Panel: Oh, the Places You’ll Go: School Choice and Transportation Policy in Urban School Districts

Friday, November 9, 2018: 8:30 AM-10:00 AM
Wilson C - Mezz Level (Marriott Wardman Park)

*Names in bold indicate Presenter

Panel Chairs:  Shira Korn, University of Southern California
Discussants:  Sean Corcoran, New York University and Catherine Peretti, My School DC

Does Pupil Transportation Close the School Quality Gap? Evidence from NYC
Sarah Cordes, Temple University and Amy Ellen Schwartz, Syracuse University

Are We There Yet? Geographic Access to Schools for Detroit Students
Joshua Cowen and Danielle Sanderson, Michigan State University

The Relationship between Student Mobility and Distance from School in Washington DC
Kristin Blagg, Matthew Chingos and Victoria Rosenboom, Urban Institute

Empirical Evidence on School Buses as a Transportation Strategy in a Choice-Based System
Jane Lincove, University of Maryland, Baltimore County and Jon Valant, Brookings Institution

Over the last fifteen years, public schooling options available in urban areas, especially for low income families, have increased substantially. In principal, this expansion of school choice and schooling options gives families access to desirable schools outside of their neighborhood, closing the gap in access to quality schools between advantaged and disadvantaged students. However, access to these schools may be limited by geographic constraints, including distance from quality schools and the availability of transportation. Since disadvantaged families have less access to both cars and public transit, patterns of neighborhood inequality can persist even when enrollment policies eliminate formal neighborhood boundaries. Public transit systems designed to bring adults to work are not necessarily capable of also delivering children to school. While previous research has considered the effects of policies that increased schooling options on student achievement, fewer studies provide evidence as to whether disadvantaged families have equitable access to quality schools given the constraints of location and transportation.
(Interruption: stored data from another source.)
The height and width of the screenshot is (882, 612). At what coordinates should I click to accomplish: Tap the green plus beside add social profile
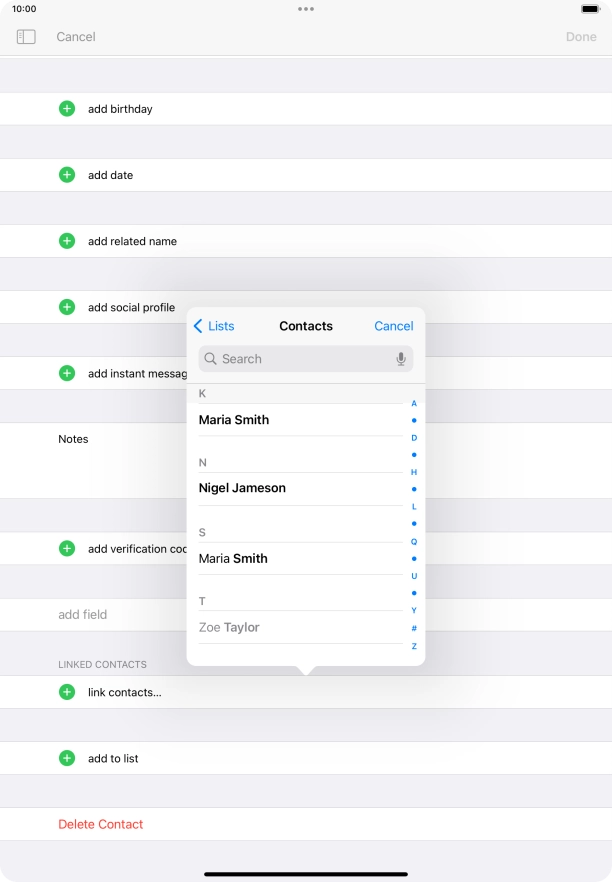67,307
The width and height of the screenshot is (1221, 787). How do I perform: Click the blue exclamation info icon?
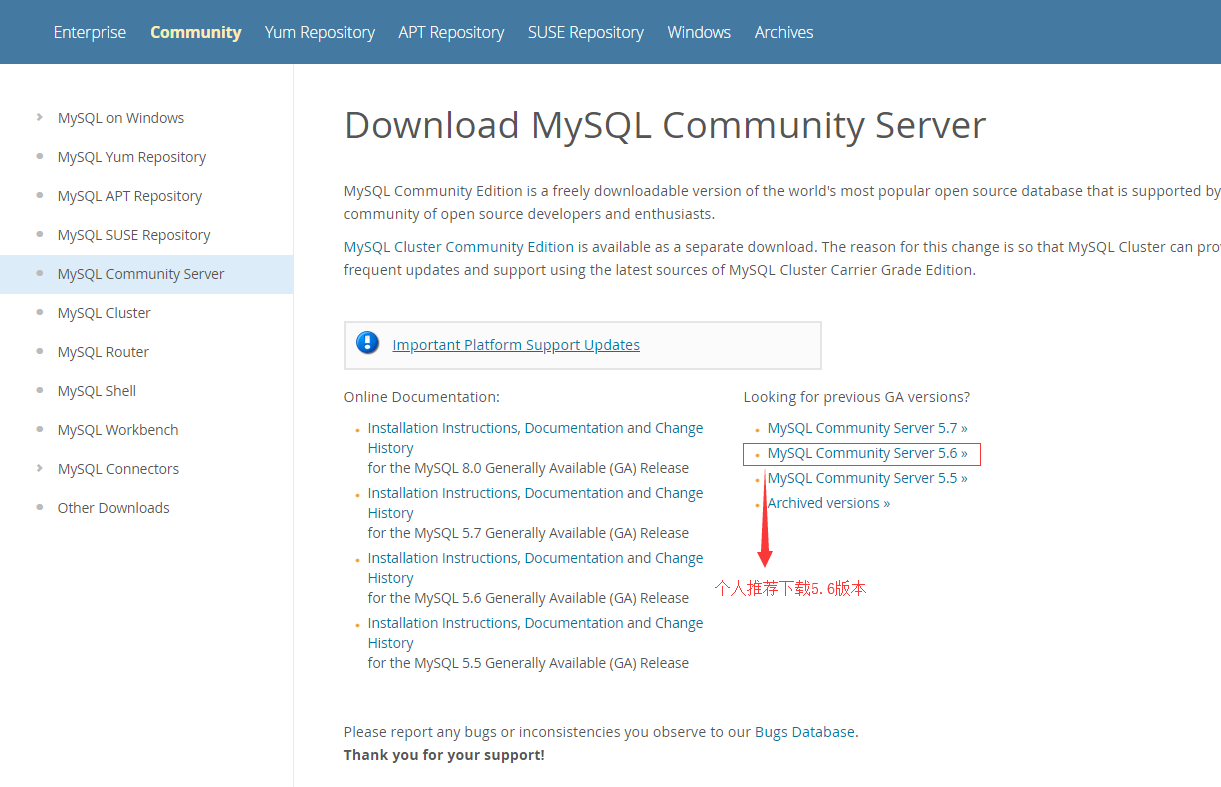pos(368,344)
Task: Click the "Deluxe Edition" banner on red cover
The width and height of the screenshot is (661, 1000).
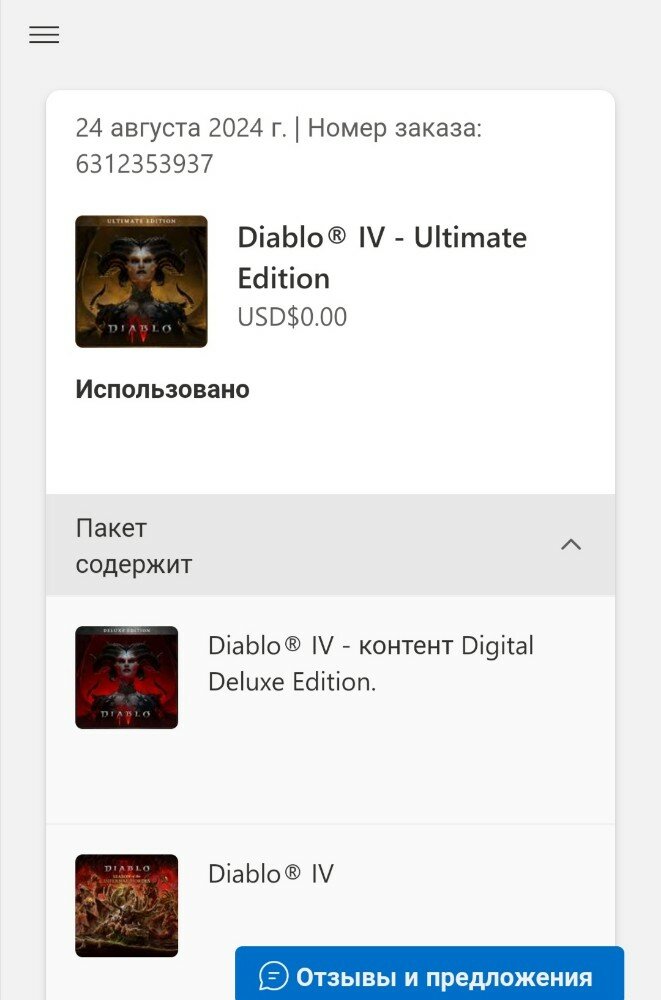Action: (x=126, y=630)
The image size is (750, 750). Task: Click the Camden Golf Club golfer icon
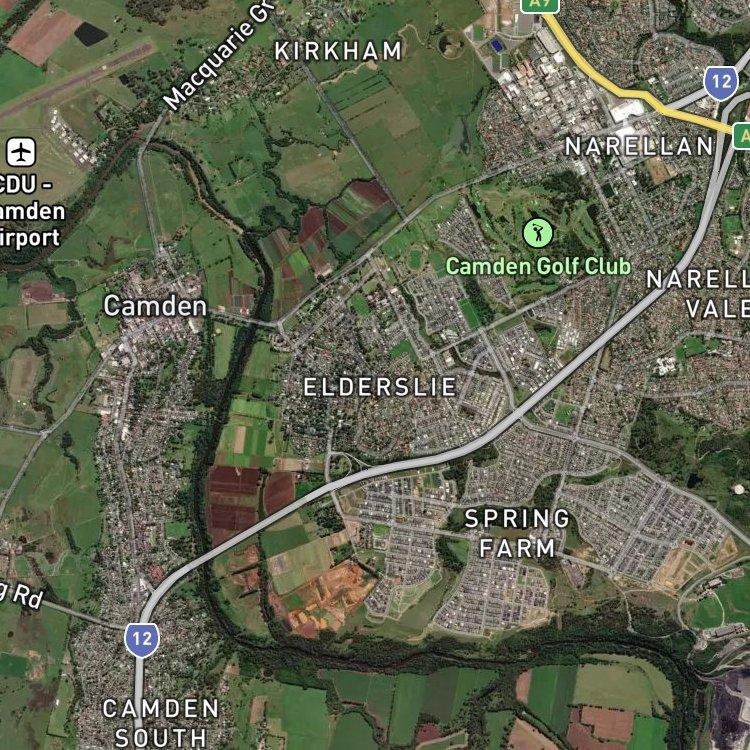538,233
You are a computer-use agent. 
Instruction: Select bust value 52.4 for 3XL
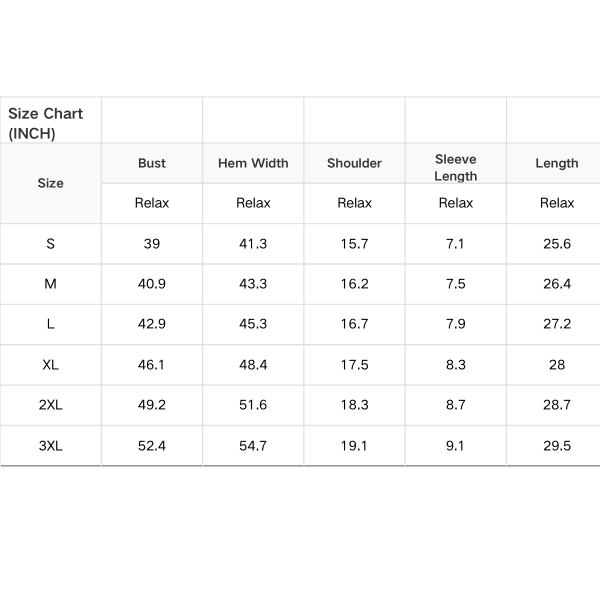[152, 446]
The papers on this panel fill an important gap in school choice literature by investigating the theoretical and practical role of transportation and transportation policies in systems of school choice. The papers include empirical work from four US cities, all of which have substantially expanded school enrollment options as a strategy to increase equitable access to school quality. Each city is unique in the degree to which students also have transportation options to get to schools outside their neighborhoods. The papers as a group present a range of both school choice and school transportation policy options and their distinct impacts on access and equity.  Authors examine cases such as Detroit, where students have broad enrollment access to schools both inside and outside their school district, but little support for transportation; and New Orleans, where all schools are required to provide “adequate and free” transportation to students across the city. In between these extremes, are two studies from New York and Washington, DC, where subsidies for large public transportation systems are leveraged in different ways to expand school access.


As a group, these studies raise important and previously neglected questions about the intersection of transportation policy and education policy in urban settings. As cities continue to expand school choice, they will increasingly depend on transit systems to accommodate longer and more frequent commutes by school-aged children. These studies examine how different policy levers (public transit subsidies, yellow bus services, etc.) play a role in school choice. This data and analysis are designed to bridge the policy gap between transportation systems designed for working adults and the growing demands of choice-based school systems.